The deglobalization of trade is a growing trend that could have significant implications for efforts to mitigate climate change. While a shift towards more localized trade structures could reduce transportation-related emissions and promote sustainable consumption, reduced trade could also make it harder to achieve economies of scale in green technologies and to coordinate international climate action. I examine the potential implications of trade deglobalization on climate change mitigation and identify key challenges and opportunities for policymakers in promoting a decarbonized and localized trade structure. Carbon pricing may encourage businesses to localize, while funding green research and development will allow more agility in the transition to renewable transportation methods. In addition, I make policy recommendations to combat the negative impacts of globalization on vulnerable communities, to mitigate climate poverty, with the establishment of global funds and resilience building programs.

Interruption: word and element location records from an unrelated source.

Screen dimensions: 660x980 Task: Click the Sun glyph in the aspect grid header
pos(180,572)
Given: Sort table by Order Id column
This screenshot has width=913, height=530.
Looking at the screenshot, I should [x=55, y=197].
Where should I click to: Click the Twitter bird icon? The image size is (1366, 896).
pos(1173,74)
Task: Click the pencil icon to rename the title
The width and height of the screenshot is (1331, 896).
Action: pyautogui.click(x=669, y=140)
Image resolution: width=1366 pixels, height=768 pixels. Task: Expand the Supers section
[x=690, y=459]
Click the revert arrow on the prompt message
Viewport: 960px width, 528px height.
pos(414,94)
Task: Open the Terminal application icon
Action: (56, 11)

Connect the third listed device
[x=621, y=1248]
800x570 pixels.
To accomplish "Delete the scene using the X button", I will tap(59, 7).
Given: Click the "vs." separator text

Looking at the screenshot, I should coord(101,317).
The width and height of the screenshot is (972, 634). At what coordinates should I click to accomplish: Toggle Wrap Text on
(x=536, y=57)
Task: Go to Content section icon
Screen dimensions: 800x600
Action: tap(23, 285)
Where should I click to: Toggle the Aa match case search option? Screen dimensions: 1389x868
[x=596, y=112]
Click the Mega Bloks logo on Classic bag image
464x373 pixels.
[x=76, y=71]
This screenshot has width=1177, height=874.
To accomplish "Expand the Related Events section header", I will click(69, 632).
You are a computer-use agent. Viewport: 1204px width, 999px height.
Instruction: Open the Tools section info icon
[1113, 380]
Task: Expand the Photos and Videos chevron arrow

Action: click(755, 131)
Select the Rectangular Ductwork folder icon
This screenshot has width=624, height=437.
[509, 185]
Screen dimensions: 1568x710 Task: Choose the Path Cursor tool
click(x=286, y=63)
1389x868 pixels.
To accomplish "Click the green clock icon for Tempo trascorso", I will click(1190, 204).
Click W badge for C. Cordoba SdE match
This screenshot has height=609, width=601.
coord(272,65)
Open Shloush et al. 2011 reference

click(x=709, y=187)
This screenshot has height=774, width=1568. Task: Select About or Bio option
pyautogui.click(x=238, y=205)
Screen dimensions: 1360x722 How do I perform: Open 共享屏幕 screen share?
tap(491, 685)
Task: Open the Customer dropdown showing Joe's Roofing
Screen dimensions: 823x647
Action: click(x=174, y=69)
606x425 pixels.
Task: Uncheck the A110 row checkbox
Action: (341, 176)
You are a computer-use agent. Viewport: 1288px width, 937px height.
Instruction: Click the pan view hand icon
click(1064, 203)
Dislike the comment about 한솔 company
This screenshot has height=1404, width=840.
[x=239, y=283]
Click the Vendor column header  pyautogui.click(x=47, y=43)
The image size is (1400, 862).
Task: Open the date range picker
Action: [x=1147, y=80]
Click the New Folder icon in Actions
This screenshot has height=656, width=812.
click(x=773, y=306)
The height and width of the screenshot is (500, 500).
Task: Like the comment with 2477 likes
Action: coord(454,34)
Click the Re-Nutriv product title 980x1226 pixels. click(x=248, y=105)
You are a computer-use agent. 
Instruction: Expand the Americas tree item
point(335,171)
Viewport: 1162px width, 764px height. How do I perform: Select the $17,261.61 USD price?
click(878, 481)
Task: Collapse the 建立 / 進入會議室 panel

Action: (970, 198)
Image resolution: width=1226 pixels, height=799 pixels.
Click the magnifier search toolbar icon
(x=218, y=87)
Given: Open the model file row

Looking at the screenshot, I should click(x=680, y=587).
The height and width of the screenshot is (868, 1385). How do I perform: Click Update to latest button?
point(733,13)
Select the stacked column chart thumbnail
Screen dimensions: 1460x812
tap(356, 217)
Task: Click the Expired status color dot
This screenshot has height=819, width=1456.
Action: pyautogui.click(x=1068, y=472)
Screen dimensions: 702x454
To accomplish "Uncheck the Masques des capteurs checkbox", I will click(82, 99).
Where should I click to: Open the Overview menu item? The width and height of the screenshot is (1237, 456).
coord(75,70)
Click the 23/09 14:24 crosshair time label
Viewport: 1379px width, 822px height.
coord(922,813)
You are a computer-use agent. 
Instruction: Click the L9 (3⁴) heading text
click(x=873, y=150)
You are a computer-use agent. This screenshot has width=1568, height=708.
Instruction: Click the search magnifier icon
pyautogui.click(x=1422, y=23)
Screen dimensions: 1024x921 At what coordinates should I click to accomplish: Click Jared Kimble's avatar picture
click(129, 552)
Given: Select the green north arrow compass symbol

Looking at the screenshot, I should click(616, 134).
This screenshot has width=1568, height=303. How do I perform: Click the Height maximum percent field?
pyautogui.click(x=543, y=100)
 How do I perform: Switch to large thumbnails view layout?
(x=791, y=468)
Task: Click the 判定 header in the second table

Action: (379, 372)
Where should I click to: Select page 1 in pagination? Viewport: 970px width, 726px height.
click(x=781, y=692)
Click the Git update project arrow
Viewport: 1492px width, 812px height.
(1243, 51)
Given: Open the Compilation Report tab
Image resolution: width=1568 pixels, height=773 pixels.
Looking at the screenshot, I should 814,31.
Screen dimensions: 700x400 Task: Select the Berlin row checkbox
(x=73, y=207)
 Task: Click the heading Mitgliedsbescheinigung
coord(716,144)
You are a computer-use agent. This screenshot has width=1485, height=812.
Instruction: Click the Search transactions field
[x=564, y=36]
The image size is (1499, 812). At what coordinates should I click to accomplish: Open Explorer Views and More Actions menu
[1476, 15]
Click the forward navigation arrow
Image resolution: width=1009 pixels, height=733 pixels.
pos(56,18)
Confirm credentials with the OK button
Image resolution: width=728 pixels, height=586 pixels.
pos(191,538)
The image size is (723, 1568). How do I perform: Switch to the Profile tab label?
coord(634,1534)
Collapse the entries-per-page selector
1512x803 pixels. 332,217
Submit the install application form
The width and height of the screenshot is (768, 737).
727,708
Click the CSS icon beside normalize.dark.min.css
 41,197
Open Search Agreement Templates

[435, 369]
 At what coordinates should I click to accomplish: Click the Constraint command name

This policy statement highlights the significance of international cooperation and the urgency to act.

"There can be no effective climate policy without the peace ... There are still many for whom climate change is just rhetoric or marketing ... but not real action ... They are the ones who start wars of aggression when the planet cannot afford a single gunshot because it needs global joint action” stated Volodymyr Zelenskyy, the President of Ukraine at COP27 in Sharm El-Sheikh last year. The urgency to act has become more and more prevalent in recent years, although the acts themselves seem to follow only scarcely. To this day, climate change mitigation is an act of superficiality for many as the economic factors of growth and the status quo of false well-being indicators such as GDP persist to rule the opinion of the general public. Decoupling economic growth from climate change mitigation requires a fundamental shift in how we think about and approach economic development.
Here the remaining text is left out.